The High Court has added to the line of cases where a party has been penalised in costs for unreasonably refusing an offer to mediate. In the case of Garritt-Critchley v Andrew Ronnan and Solarpower PV Ltd there were repeated offers to mediate and repeated refusals. The matter eventually went to trial and the judgment was reserved. Before judgment was delivered the defendant accepted a pre-trial part 36 offer of £10,000. The claimant asked the trial judge to award them indemnity costs on the basis the defendants had unreasonably refused an offer to mediate.

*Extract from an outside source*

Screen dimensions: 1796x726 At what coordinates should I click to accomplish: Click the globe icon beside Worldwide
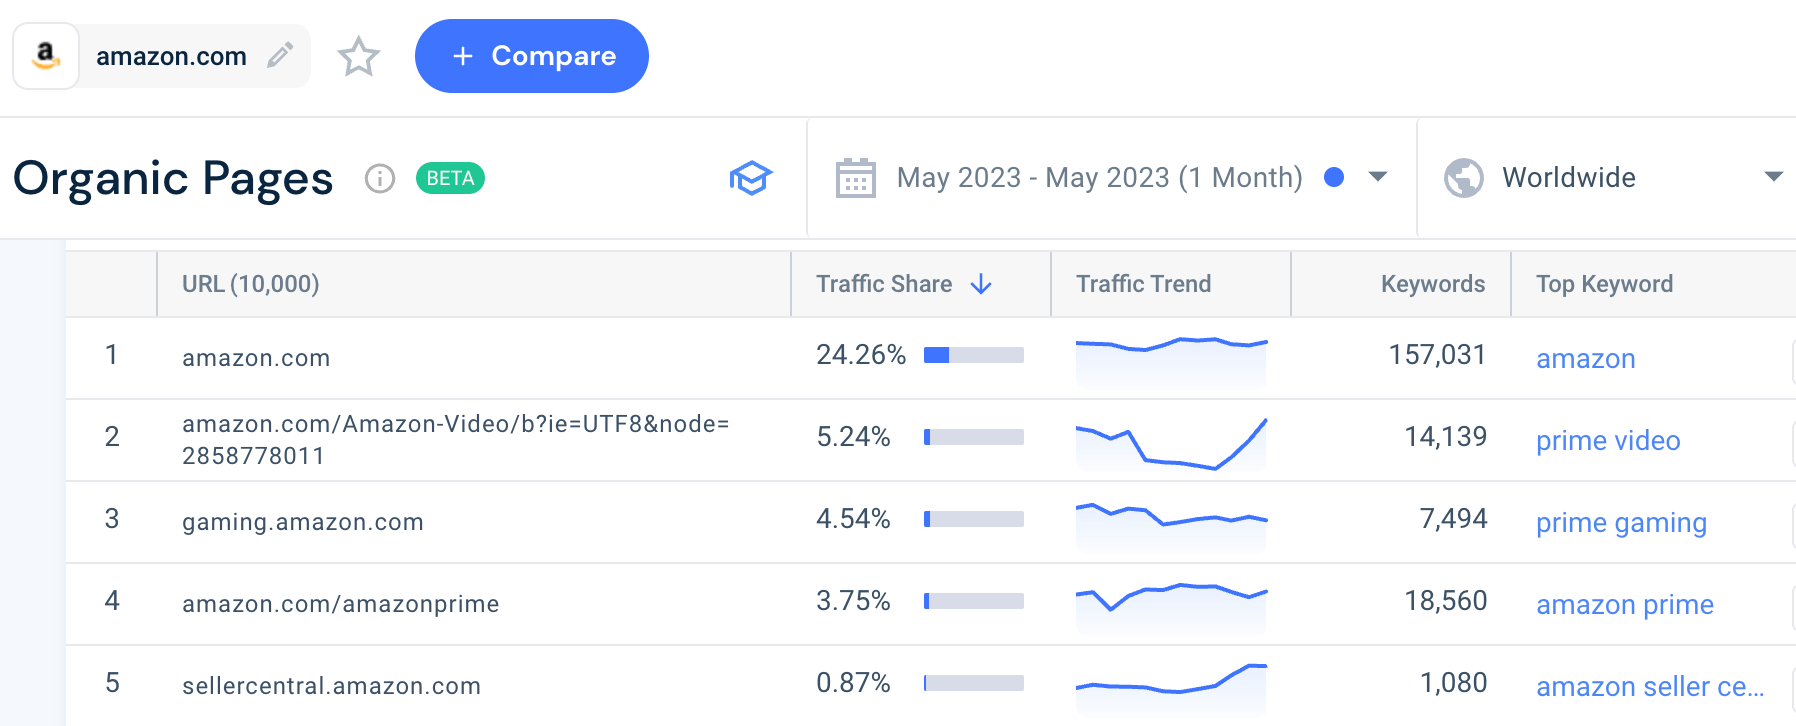click(1463, 178)
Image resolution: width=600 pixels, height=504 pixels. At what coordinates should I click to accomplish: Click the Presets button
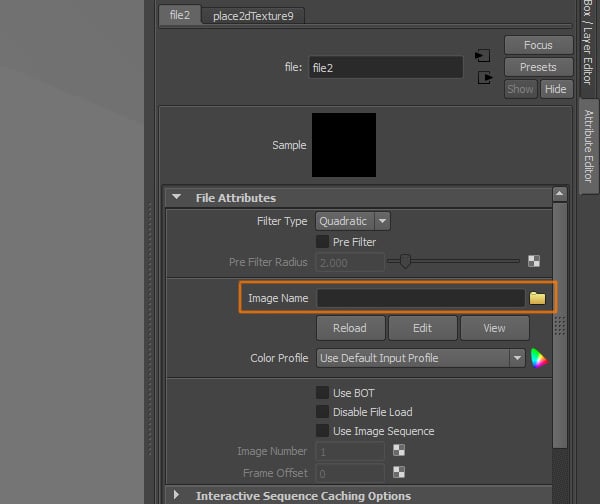[537, 67]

The defendant put forward a number of “Halsey” and other reasons for refusing which were each dismissed as follows:

  • There was no natural middle ground because it was an all or nothing case:
    “To consider that mediation is not worth it because the sides are opposed on a binary issue, I’m afraid seems to me to be misconceived.”
  • The defendant was confident no settlement would be reached at mediation:
    Given the nature of the dispute it was unrealistic for the defendant to say that all the odds are so stacked in his favour that there is really no conceivable point in talking about settlement. The lack of any application for summary judgment confirms this.
  • There was a considerable dislike and mistrust between the parties.
    “They [mediators] are well trained to diffuse emotion, feelings of distrust and other matters in order that the parties can see their way to a commercial settlement.
  • The parties were too far apart.
    “Parties don’t know whether in truth they are too far apart unless they sit down and explore settlement. If they are irreconcilably too far apart, then the mediator will say as much within the first hour of mediation. That happens very rarely in my experience.”
  • The costs of mediation were disproportionate to the sums involved in the claim (after the claimant’s £10,000 offer).
    “The point is that you compare the costs of a mediation with the costs of a trial. And the costs of a mediation, on any view, would have been far less than the costs of the trial, as both parties costs figures demonstrate.”

The defendant argued, referring to the case of PGF II SA v OMFS Company Ltd, that they had not ignored offers to mediate. The court accepted they had engaged in discussion about ADR but the product of those discussions was an unreasonable refusal to mediate.